* [SET PROBLEM 1]:
Can you transcribe everything in the Coeclerici judgment excerpt from "16 Consequently, on" down to "due to [Coeclerici]."?
* [SET PROBLEM 2]:
How does the Coeclerici judgment excerpt go on? Write its next part, starting right after its final sentence.

16 Consequently, on 14 February 2013 – 10 days after Coeclerici had requested it to do so - the tribunal made its award. Without referring to the argument about the implied term, the tribunal determined that Coeclerici was entitled to rely on cl 4 of the Payment Agreement and to the relief specified in the agreement. It directed the applicants to pay the sums due under the Agreement. I should point out that at all relevant times the applicants have accepted that they are indebted to Coeclerici for the residue of the USD10,000,000.
17 In refusing to set aside the award HH Judge Mackie QC (in a passage adopted by the primary judge in his reasons) said (at [36]):
The very able and courteous submissions of their Counsel should not be allowed to disguise the fact that the [applicants] have repeatedly, deplorably and without justification failed to pay money which is plainly due to [Coeclerici].
18 In an affidavit filed in the enforcement proceeding Mr Jagatramka referred to the Indian Exchange Regulation (reg 16), which provides that where an exporter receives advance payment from a buyer outside India and the exporter is unable to make the shipment within a year of receipt of the payment “no remittance towards refund of unutilised portion of advance payment or towards payment of interest, shall be made after the expiry of the said period of one year, without the prior approval of the Reserve Bank”. He stated that Gujarat had sought that approval and he expected that, upon its receipt, the company would be in a position to “make payment to Coeclerici”. It seems that the first request was made in October 2012 but it was not until 10 July 2013 that an answer was forthcoming.
19 On 10 July 2013 the Reserve Bank of India wrote:
We accord our approval for refund of balance amount of USD 8 million and liquidated damages of USD 0.75 million in lots depending on the cash flow, on or before October 31, 2013 by the captioned exporter to M/s Coeclerici Asia (Pte) Ltd, Singapore.
20 Since the date of this letter and after the primary judge had pronounced his final orders, the applicants paid a desultory USD200,000. The current amount owing under the judgment (costs of the enforcement proceedings aside) is USD8,604,336.42 and the costs of the English proceedings (including interest) of GBP12,232.85 together with interest, which has been running since 21 August 2013.
Legal principles
21 The Court’s power to grant a stay pending the hearing and determination of an appeal derives from s 29 of the Federal Court of Australia Act (Cth). The principles governing the exercise of the Court’s discretion are uncontroversial. They may be summarised as follows:
(1) The starting point is that the successful party is entitled to the fruits of the judgment;
(2) The onus is on the applicant to demonstrate a proper basis for a stay that will be fair to all parties; it is not enough to simply file a notice of appeal;
(3) The applicant need not establish special or exceptional circumstances;
(4) The Court must weigh all relevant considerations, including the competing rights of the parties and the balance of convenience;
(5) The Court will not generally speculate about the applicant’s prospects of success in the appeal but may make a preliminary assessment as to whether there is an arguable case on the appeal and the strength of the parties’ respective cases will be relevant;
(6) Where there is a risk that the applicant will dispose of assets if a stay is granted, a stay may be refused; and
(7) Where there is a risk that absent a stay the appeal will be rendered nugatory, that will weigh heavily in the applicant’s favour. An appeal will be rendered nugatory where there is a real prospect that a successful appellant will not be able to be restored to its former position if the judgment against it is executed or where there is no reasonable prospect of recovering moneys paid pursuant to the judgment: Federal Commissioner of Taxation v Myer Emporium Ltd (1986) 160 CLR 220 at 222-3 per Dawson J.

* [DATA SUPPLIED]:

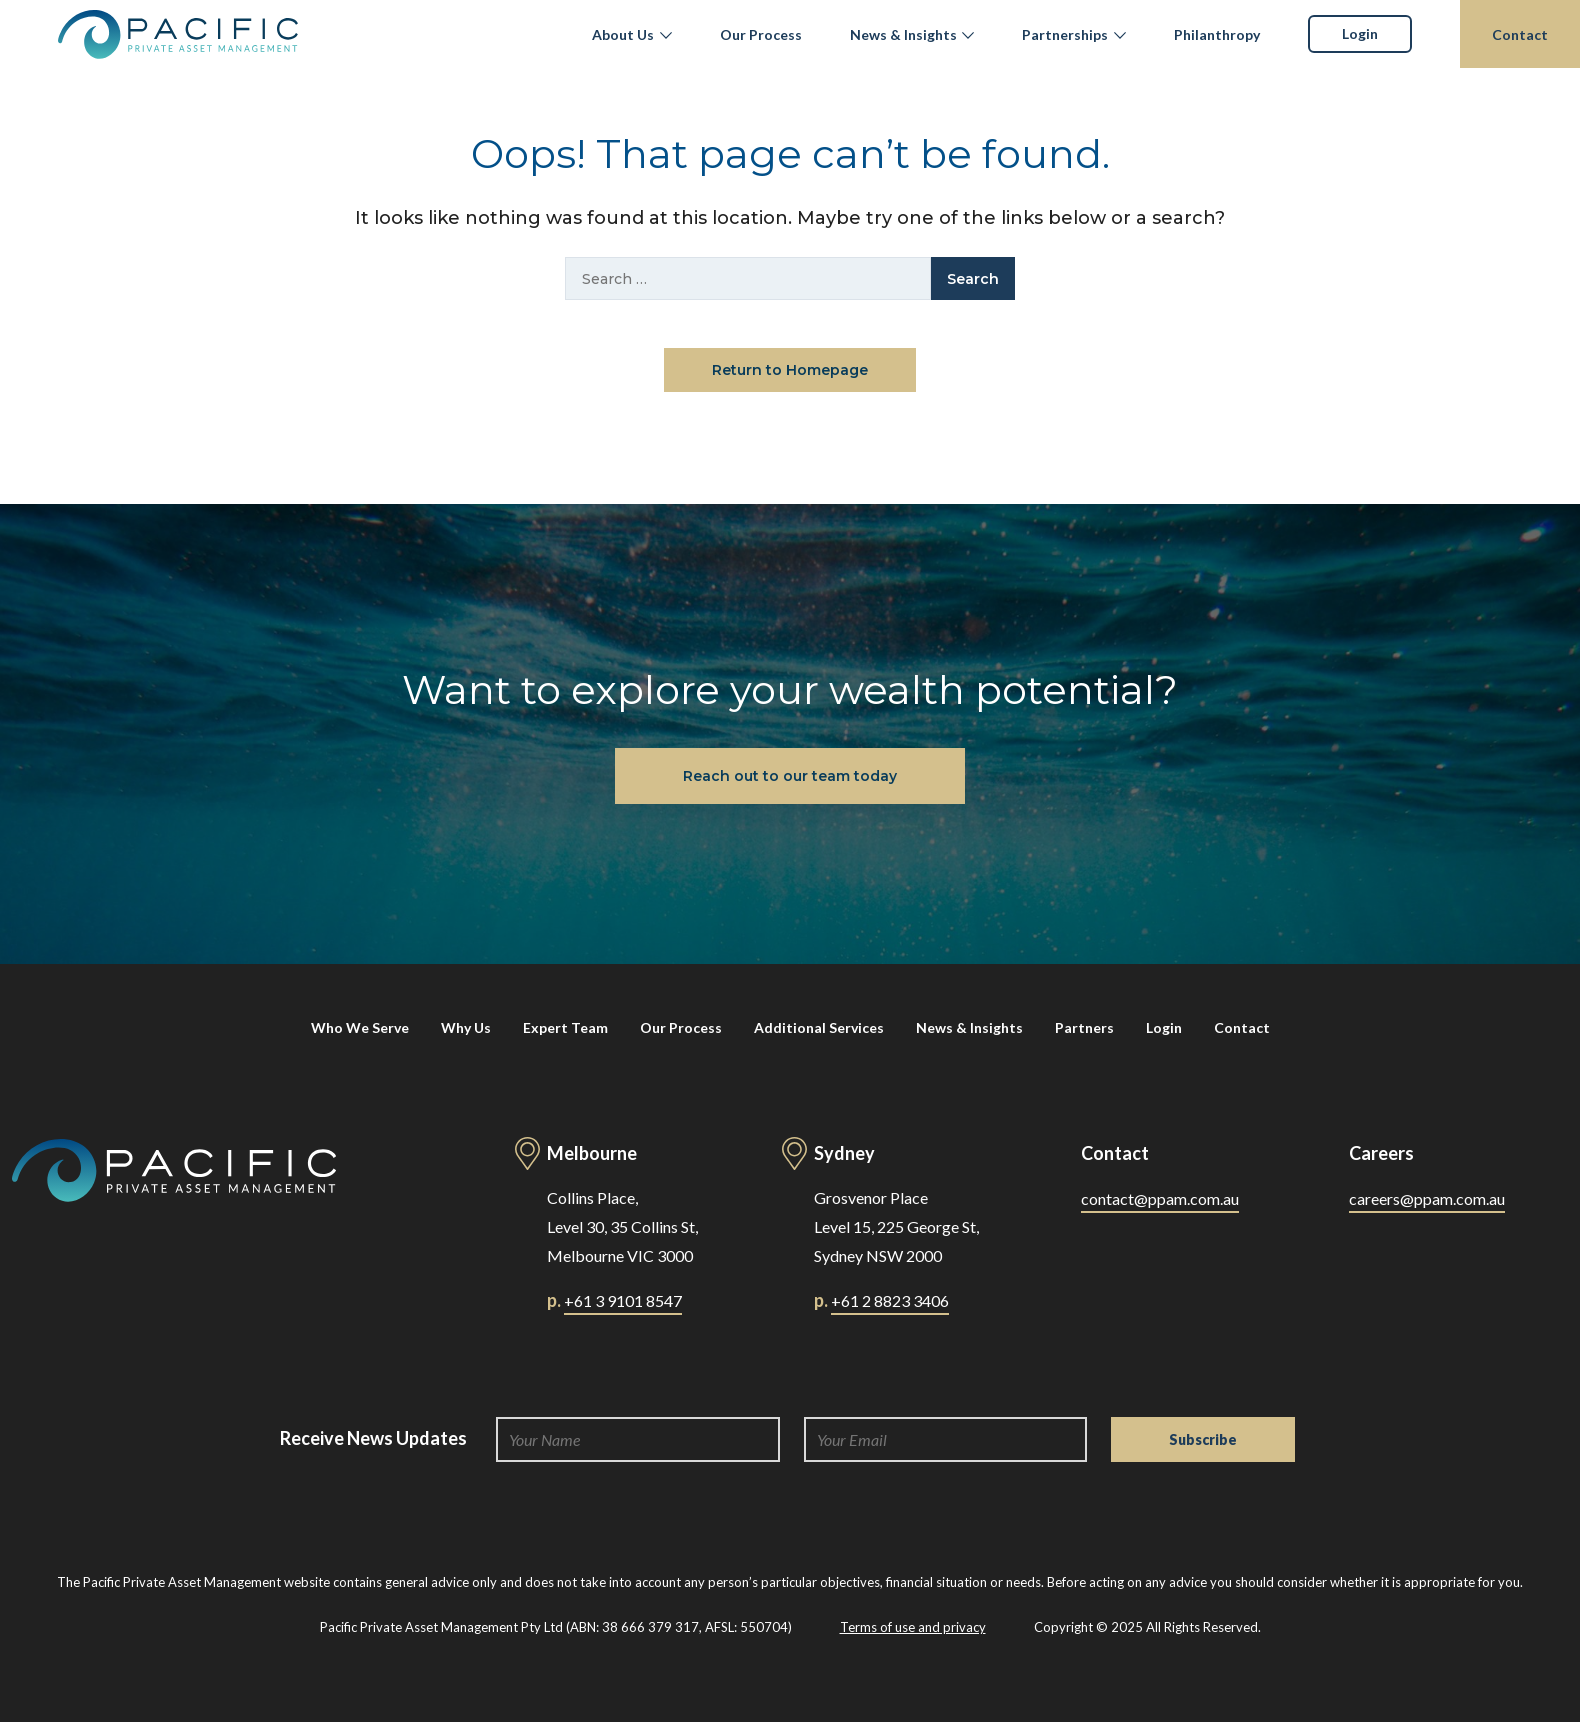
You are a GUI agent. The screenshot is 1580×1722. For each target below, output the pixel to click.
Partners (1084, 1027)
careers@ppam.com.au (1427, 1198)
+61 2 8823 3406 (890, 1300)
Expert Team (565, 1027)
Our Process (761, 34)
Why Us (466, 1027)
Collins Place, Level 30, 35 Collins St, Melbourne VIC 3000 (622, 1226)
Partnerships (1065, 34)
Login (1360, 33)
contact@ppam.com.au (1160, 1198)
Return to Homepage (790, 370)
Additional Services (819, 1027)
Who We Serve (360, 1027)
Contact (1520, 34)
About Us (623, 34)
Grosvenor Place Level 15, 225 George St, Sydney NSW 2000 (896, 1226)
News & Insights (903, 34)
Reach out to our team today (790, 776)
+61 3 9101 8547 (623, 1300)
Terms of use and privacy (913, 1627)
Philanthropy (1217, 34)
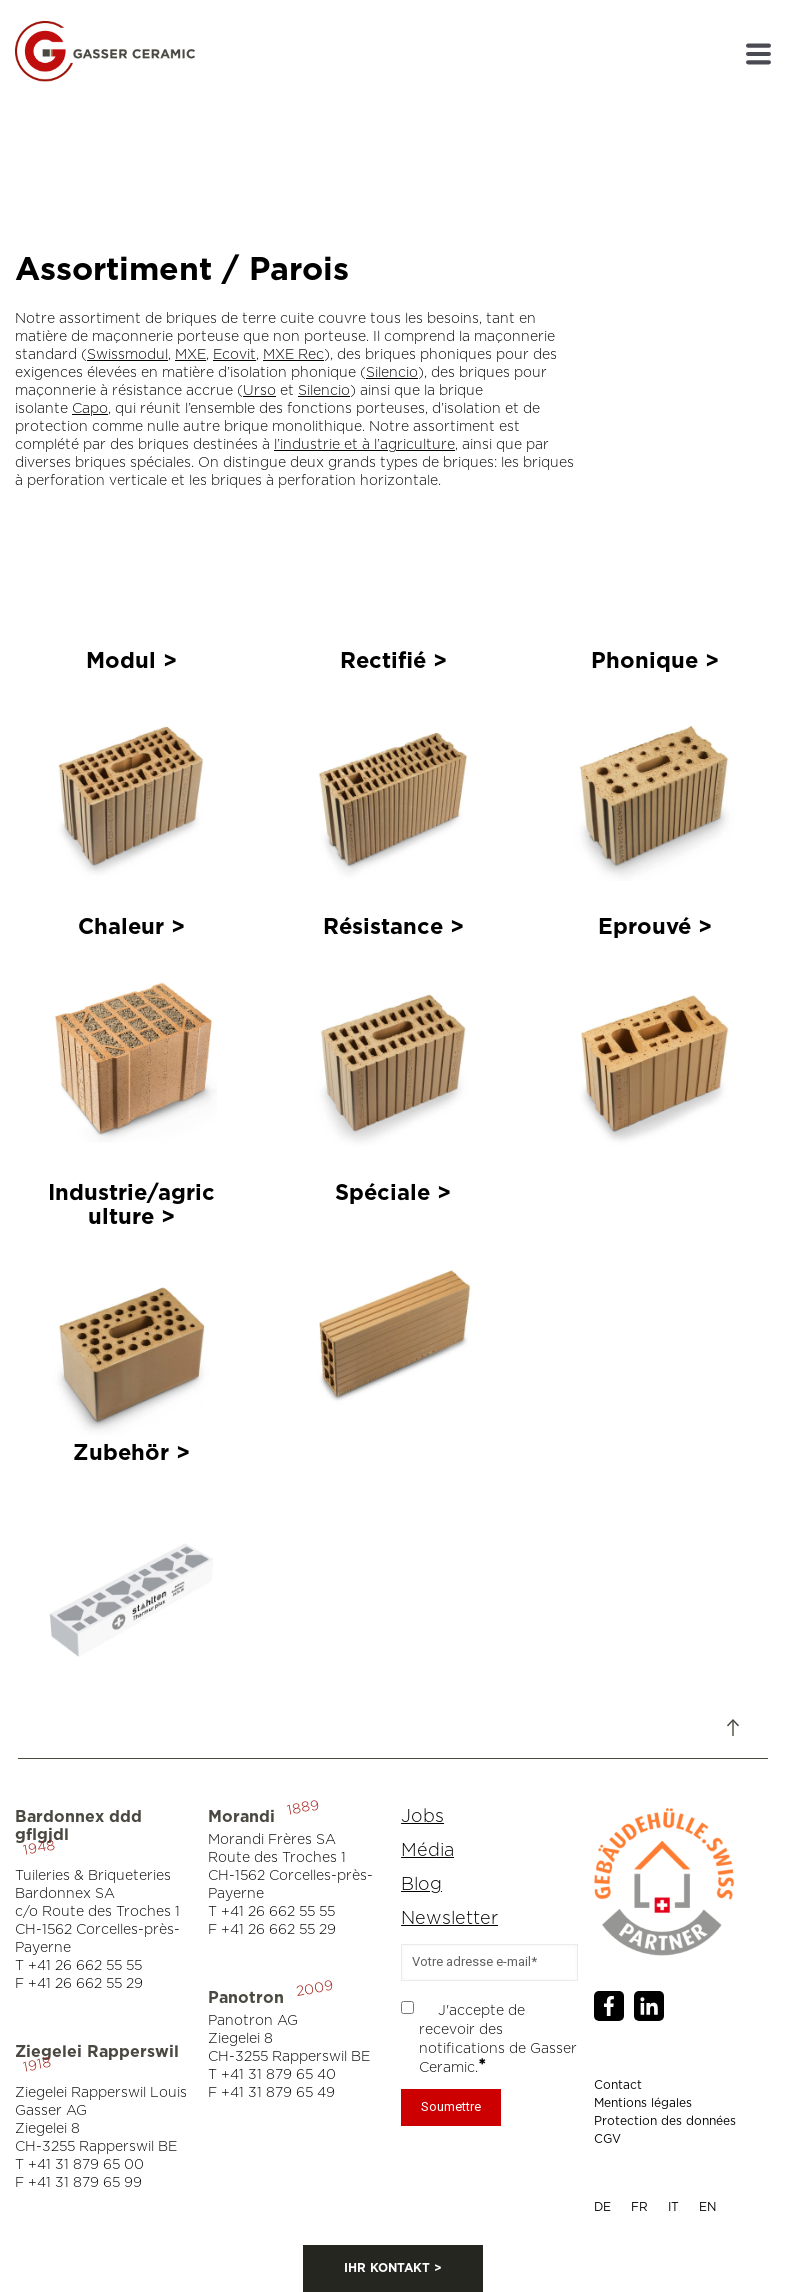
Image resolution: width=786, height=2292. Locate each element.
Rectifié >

--

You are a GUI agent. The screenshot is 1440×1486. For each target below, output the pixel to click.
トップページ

* [EXPECTED ANSWER 1]:
16 Consequently, on 14 February 2013 – 10 days after Coeclerici had requested it to do so - the tribunal made its award. Without referring to the argument about the implied term, the tribunal determined that Coeclerici was entitled to rely on cl 4 of the Payment Agreement and to the relief specified in the agreement. It directed the applicants to pay the sums due under the Agreement. I should point out that at all relevant times the applicants have accepted that they are indebted to Coeclerici for the residue of the USD10,000,000.
17 In refusing to set aside the award HH Judge Mackie QC (in a passage adopted by the primary judge in his reasons) said (at [36]):
The very able and courteous submissions of their Counsel should not be allowed to disguise the fact that the [applicants] have repeatedly, deplorably and without justification failed to pay money which is plainly due to [Coeclerici].

* [EXPECTED ANSWER 2]:
See, for example, Alexander v Cambridge Credit Corp Ltd (1985) 2 NSWLR 685 at 693-695; Dunlop v Fishburn (2011) 284 ALR 482 at [17].
22 A stay may be granted conditionally or unconditionally. In an appropriate case, where funds are available, the court may require the appellant to pay the whole or part of the judgment debt to the respondent (Andrews v John Fairfax & Sons [1979] 2 NSWLR 184) or into court (Wealthsure Pty Limited v Selig [2013] FCA 628).
The issues on the appeal
23 The issues raised by the appeal are these:
(1) Did the primary judge err in concluding that the applicants had not been afforded a reasonable opportunity to present their case before the arbitral tribunal?
(2) Did the judgment of the High Court of Justice give rise to an issue estoppel which precluded the applicants from arguing in the enforcement proceeding that they had been denied a reasonable opportunity to present their case before the tribunal?
(3) Did the primary judge err in appointing receivers?
The argument on the stay application
24 The applicants sought a stay of the enforcement of all the orders of the primary judge pending final determination of the appeal. In the alternative, they sought an extension of the stay of the orders relating to the appointment of receivers (orders 4, 5 and 6), which are due to expire tonight. They submitted that a stay should be granted because:
(a) They had an arguable case on the appeal;
(b) A freezing order is in place over shares held by companies under the control of Gujarat Coke, the value of which is likely to exceed AUD92,000,000;
(c) They have offered to extend the freezing orders to cover Coeclerici’s costs on the appeal;
(d) There is a risk that Coeclerici will not be able to repay the judgment debt if the appeal succeeds;
(e) The appointment of receivers will amount to an event of default under Gujarat Coke’s Facility Agreement with Axis Bank Limited and the adverse consequences flowing from that may be irremediable; and
(f) If the shares are sold by the receivers it may not be possible to repurchase them if the appeal is successful.
25 The stay is strenuously resisted. Coeclerici submits that there is nothing on the face of the primary judge’s reasons to suggest appealable error in relation to any of the four grounds of appeal now being pursued. It contends that the applicants are simply recalcitrant debtors who, in effect, are just stalling for time.
Is there an arguable case on the appeal?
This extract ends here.